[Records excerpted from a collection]

^^^^

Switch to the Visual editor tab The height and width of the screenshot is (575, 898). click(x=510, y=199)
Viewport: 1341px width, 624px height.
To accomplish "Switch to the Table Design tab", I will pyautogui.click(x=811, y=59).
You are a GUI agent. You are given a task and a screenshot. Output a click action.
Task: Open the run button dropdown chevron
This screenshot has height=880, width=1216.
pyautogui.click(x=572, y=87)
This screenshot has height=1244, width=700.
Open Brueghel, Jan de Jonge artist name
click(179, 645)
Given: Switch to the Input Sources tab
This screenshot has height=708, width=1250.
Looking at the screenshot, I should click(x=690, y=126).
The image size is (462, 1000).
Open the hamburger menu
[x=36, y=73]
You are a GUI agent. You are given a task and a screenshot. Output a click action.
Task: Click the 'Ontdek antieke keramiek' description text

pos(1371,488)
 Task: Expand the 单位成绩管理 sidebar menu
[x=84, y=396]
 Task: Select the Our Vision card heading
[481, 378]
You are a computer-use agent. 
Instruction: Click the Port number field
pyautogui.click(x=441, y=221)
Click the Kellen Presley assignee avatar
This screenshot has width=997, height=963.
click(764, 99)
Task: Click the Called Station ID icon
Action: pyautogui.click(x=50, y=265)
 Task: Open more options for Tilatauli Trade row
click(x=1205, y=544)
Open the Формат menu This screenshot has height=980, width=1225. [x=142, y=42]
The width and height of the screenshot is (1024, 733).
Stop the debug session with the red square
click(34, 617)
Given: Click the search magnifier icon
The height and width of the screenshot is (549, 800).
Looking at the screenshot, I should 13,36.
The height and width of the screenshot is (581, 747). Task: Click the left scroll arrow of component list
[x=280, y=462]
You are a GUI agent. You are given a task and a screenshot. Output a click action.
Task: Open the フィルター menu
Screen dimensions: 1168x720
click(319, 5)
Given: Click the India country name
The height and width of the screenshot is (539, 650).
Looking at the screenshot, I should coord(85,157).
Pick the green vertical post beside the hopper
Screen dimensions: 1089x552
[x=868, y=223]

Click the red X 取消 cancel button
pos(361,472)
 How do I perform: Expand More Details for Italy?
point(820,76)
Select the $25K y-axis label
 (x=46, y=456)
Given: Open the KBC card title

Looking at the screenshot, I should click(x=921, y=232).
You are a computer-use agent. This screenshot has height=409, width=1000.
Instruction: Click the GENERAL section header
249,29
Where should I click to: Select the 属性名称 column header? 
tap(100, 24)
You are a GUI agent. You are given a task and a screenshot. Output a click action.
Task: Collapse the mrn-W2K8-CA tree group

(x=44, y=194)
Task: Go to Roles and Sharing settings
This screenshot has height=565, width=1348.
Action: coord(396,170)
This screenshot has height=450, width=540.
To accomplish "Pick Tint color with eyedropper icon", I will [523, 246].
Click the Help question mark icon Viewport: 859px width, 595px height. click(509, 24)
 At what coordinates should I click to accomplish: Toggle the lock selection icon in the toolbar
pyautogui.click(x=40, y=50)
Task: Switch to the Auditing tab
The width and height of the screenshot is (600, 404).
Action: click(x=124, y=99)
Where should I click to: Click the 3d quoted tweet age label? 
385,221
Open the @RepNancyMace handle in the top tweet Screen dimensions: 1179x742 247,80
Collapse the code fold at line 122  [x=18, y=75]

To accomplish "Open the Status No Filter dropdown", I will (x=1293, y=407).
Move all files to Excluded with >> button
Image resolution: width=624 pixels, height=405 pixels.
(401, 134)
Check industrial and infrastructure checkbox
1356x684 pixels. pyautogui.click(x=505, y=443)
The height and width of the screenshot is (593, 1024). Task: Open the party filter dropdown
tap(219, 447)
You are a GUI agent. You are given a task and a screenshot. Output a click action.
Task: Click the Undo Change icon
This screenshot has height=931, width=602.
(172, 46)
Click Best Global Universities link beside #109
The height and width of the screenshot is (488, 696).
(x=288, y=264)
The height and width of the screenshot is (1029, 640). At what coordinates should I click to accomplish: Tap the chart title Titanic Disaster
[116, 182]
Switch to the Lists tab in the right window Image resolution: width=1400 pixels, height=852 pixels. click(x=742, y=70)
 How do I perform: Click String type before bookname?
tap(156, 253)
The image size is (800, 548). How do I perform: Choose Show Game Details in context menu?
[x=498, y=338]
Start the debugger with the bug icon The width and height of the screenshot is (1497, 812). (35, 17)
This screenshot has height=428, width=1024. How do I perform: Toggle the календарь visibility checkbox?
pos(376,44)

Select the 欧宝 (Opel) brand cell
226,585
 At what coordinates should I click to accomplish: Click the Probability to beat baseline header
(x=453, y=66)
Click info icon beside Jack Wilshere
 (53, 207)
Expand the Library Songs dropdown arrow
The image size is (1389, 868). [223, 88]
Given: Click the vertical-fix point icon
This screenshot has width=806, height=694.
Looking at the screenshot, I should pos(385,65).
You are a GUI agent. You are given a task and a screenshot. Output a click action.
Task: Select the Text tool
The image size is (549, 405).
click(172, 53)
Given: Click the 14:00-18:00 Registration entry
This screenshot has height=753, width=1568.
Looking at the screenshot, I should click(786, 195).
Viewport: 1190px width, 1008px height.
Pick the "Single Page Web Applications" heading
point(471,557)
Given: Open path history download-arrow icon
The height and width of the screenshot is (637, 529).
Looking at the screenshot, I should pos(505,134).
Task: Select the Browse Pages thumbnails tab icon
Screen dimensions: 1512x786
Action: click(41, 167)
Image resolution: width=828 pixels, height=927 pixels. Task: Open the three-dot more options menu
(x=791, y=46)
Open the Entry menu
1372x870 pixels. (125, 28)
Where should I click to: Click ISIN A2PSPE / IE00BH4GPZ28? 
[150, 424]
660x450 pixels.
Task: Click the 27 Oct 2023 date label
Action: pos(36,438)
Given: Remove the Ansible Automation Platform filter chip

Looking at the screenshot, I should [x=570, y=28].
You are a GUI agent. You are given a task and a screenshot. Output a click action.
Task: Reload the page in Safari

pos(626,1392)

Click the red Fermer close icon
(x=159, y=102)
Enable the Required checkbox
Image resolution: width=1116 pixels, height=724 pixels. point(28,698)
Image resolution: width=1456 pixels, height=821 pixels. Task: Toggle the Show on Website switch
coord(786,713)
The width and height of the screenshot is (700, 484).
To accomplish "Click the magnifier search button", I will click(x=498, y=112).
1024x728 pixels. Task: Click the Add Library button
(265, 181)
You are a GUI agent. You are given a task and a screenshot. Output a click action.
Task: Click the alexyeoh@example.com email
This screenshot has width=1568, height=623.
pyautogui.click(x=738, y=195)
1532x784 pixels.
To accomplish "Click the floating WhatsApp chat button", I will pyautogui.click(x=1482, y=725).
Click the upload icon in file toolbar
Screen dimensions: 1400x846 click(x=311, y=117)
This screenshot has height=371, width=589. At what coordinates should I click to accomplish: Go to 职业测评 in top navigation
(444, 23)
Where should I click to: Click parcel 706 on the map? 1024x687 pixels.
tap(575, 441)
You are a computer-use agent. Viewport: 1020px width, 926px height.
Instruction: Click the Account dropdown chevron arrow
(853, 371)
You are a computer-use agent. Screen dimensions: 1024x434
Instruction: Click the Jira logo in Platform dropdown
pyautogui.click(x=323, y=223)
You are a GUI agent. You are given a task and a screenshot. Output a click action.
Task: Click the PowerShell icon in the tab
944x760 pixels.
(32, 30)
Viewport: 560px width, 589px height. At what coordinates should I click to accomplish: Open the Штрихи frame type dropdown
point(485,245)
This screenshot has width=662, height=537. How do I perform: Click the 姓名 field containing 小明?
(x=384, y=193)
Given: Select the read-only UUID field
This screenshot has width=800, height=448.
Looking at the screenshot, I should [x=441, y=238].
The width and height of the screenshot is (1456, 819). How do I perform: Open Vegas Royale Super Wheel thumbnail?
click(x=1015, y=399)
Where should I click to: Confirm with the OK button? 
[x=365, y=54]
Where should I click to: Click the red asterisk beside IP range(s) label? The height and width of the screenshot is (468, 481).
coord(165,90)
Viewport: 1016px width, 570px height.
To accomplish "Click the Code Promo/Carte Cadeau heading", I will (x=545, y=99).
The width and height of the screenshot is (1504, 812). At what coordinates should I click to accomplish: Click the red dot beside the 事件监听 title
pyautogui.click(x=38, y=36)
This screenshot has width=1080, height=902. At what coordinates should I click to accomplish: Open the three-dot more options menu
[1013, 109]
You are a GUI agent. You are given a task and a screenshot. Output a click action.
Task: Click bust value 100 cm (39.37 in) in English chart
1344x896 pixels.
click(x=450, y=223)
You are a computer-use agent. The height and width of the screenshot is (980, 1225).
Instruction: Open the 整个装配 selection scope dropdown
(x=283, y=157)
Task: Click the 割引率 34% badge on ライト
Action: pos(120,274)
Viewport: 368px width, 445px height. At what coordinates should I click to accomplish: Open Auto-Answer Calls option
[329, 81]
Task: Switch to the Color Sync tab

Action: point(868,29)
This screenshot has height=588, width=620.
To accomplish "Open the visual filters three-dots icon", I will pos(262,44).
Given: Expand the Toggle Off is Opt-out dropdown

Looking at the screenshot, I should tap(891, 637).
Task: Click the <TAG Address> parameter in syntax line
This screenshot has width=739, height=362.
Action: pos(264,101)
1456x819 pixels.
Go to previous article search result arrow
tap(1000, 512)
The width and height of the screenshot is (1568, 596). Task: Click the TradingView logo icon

^^^^

GOAL OF THE EXERCISE
Once you find the line containing "Open the Формат", stop: reproduce exactly that line and every line of the data before it, and nothing else.

EXERCISE ANSWER
Switch to the Visual editor tab The height and width of the screenshot is (575, 898). click(x=510, y=199)
Viewport: 1341px width, 624px height.
To accomplish "Switch to the Table Design tab", I will pyautogui.click(x=811, y=59).
You are a GUI agent. You are given a task and a screenshot. Output a click action.
Task: Open the run button dropdown chevron
This screenshot has height=880, width=1216.
pyautogui.click(x=572, y=87)
This screenshot has height=1244, width=700.
Open Brueghel, Jan de Jonge artist name
click(179, 645)
Given: Switch to the Input Sources tab
This screenshot has height=708, width=1250.
Looking at the screenshot, I should click(x=690, y=126).
The image size is (462, 1000).
Open the hamburger menu
[x=36, y=73]
You are a GUI agent. You are given a task and a screenshot. Output a click action.
Task: Click the 'Ontdek antieke keramiek' description text

pos(1371,488)
 Task: Expand the 单位成绩管理 sidebar menu
[x=84, y=396]
 Task: Select the Our Vision card heading
[481, 378]
You are a computer-use agent. 
Instruction: Click the Port number field
pyautogui.click(x=441, y=221)
Click the Kellen Presley assignee avatar
This screenshot has width=997, height=963.
click(764, 99)
Task: Click the Called Station ID icon
Action: pyautogui.click(x=50, y=265)
 Task: Open more options for Tilatauli Trade row
click(x=1205, y=544)
Open the Формат menu This screenshot has height=980, width=1225. [x=142, y=42]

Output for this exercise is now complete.